Rechtbank Zeeland-West-Brabant moest zich buigen over de zaak van een ondernemer die de btw-correctie wegens privégebruik auto aftrok in zijn IB-aangifte over 2015. De ondernemer deed een beroep op het vertrouwensbeginsel en verwees naar een brief van de staatssecretaris van Financiën uit januari 1975, waarin deze stelde te berusten in de uitspraak van Hof Den Haag van 16 december 1973. In deze uitspraak stelde het hof dat met de toepassing van de forfaitaire bijtelling voor het privégebruik van de auto van de zaak in beginsel volledig rekening is gehouden met de onttrekking wegens privégebruik. Hieruit volgt dat de btw die de ondernemer vanwege het privégebruik moet betalen, mag worden afgetrokken van de winst uit onderneming.
De rechtbank oordeelde dat de ouderdom van de genoemde brief niets afdoet aan het door de brief opgewekte vertrouwen. Ook het feit dat de Wet op de omzetbelasting inmiddels op veel punten is gewijzigd, doet hier niets aan af. De staatssecretaris heeft de in zijn brief vermelde goedkeuring immers nooit ingetrokken.

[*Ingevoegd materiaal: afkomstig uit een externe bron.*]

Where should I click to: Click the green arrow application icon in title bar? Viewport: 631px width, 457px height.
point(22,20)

Daarom mocht de ondernemer de btw-correctie aftrekken in zijn aangifte inkomstenbelasting.

Bron: Rb. Zeeland-West-Brabant, 8-4-2019

Ondernemerschap bewijzen met dossiers en facturen

Wie gebruik wil maken van de ondernemersfaciliteiten in de inkomstenbelasting, moet aan de hand van dossiers, facturen of andere bewijsstukken aantonen dat hij werkzaamheden als ondernemer heeft verricht.

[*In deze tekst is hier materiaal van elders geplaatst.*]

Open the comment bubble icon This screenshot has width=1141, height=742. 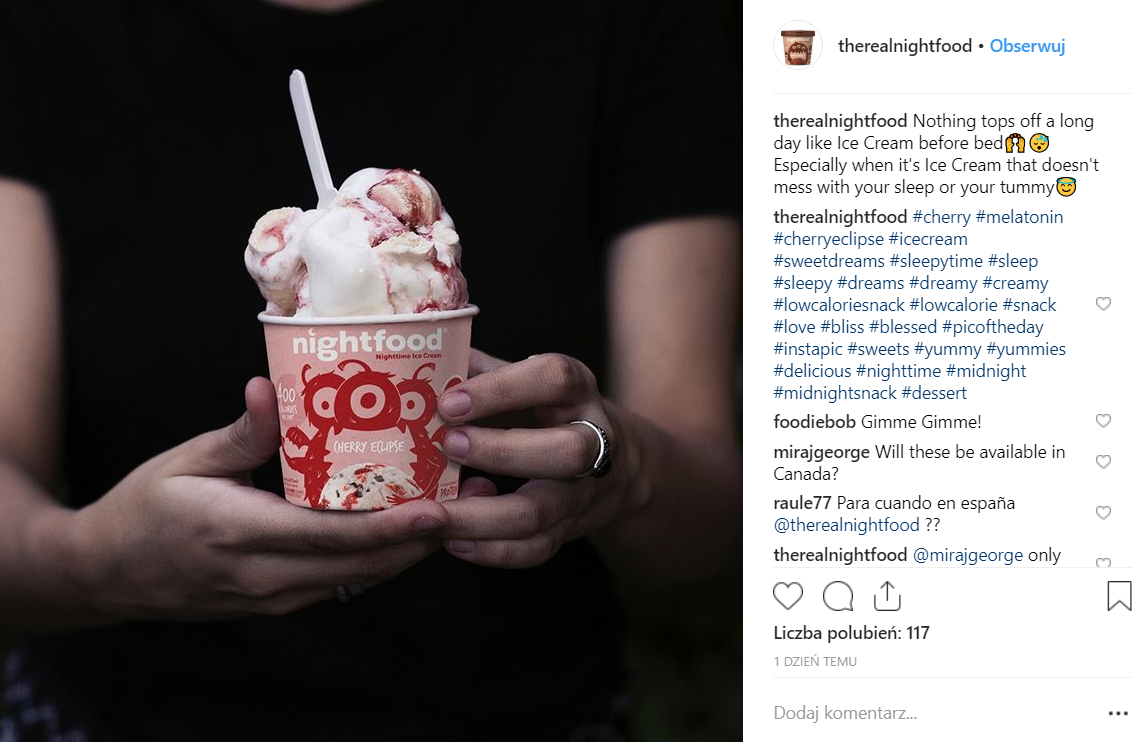(x=838, y=596)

In deze zaak stond een man sinds 1 november 2010 als ondernemer met een eenmanszaak inschreven in het Handelsregister van de Kamer van Koophandel. Via deze eenmanszaak dreef hij een managementadviesbureau. Eind november 2012 richtte de man een bv op. Hij liet zijn eenmanszaak uitschrijven uit het Handelsregister, waarin hij ook liet registreren dat hij zijn onderneming had overgedragen aan de bv. Vervolgens claimde de man in zijn IB-aangifte over 2013 de zelfstandigenaftrek en de startersaftrek, wat door de inspecteur werd geweigerd.
Voor het hof stelde de man dat hij na de overdracht van zijn managementadviesbureau nog andere ondernemersactiviteiten had verricht. Dit kon hij echter niet onderbouwen met dossiers, agenda’s en andere bewijsstukken. Ook kon hij geen facturen overleggen, naar eigen zeggen omdat hij in 2013 – en ook in 2014 en 2015 – geen omzet had behaald. Het hof stelde dat dit erop wees dat de man zijn eenmanszaak wel degelijk had gestaakt en in 2013 geen werkzaamheden als ondernemer had verricht. De inspecteur had de zelfstandigenaftrek en de startersaftrek terecht geweigerd.